Core Lab: Human Brain Mapping in Normal and Patient Populations

Resting fMRI
Energy Estimates rendered on Cortical Surface

The Neuroimaging Research Core Lab is interested in utilizing multimodal imaging tools incorporating fMRI, DTI, perfusion imaging, cortical thinning, and other advanced MR imaging tools to explore various questions at the basic science, translational, and clinical levels.

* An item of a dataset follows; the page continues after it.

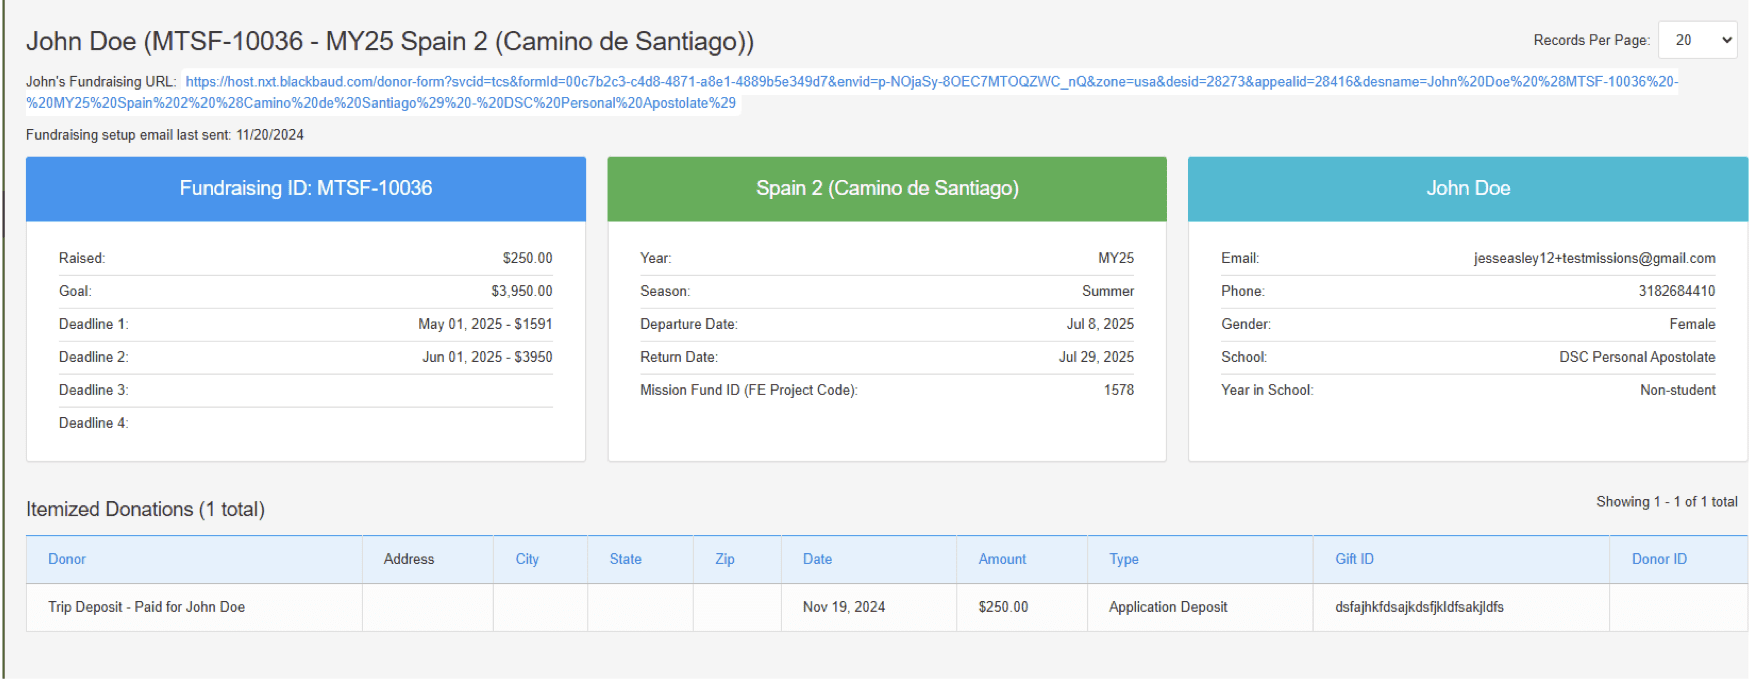The image size is (1750, 682).
Task: Click the Spain 2 (Camino de Santiago) card header
Action: [x=887, y=188]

The lab specializes in research on behavior, cognition and emotion; neurobiology of disease; development, plasticity and repair; and neuronal circuits.

Basic Science Level

We are currently developing cognitive models of memory and reasoning, mapping neural substrates involved in cognitive processes such as working memory and reasoning, and validating these brain maps using patient populations such as stroke patients.

Translational

The laboratory is involved in characterizing brain plasticity changes in aging as well as in various patient populations such as Stroke/Vascular lesions, Brain tumor, Epilepsy, Alzheimer’s disease, Traumatic brain injury, as well as developing novel interventions toward recovery.

Specifically, the lab combines neuroimaging measures such as functional magnetic resonance imaging (fMRI), diffusion tensor imaging (DTI), and other advanced neuroimaging as well as behavioral measures to identify prognostic factors that predict functional recovery, identify adaptive and maladaptive networks that contribute to functional recovery, and identify a critical time window for intervention in these patients. Our lab, in collaborations with Justin Williams’ Lab and TCNL, is developing Brain-Computer Interface (BCI) as well as cranial nerve noninvasive neuromodulation technologies as rehabilitation treatments for patients, which will lead to faster and more optimal levels of recovery.

Clinical

fMRI/DTI is an exciting tool that is being developed for clinical use. fMRI and DTI are used for pre-surgical brain mapping prior to the resection of brain tumors, vascular lesions, and epilepsy surgery. Brain mapping identifies functional structures involved in language, memory, vision, and sensorimotor processes to avoid during treatment. The Neuroimaging Research Core Lab is interested in further developing these tools for clinical use along with FMRI/EEG for seizure localization and FMRI/TMS for validation of brain mapping.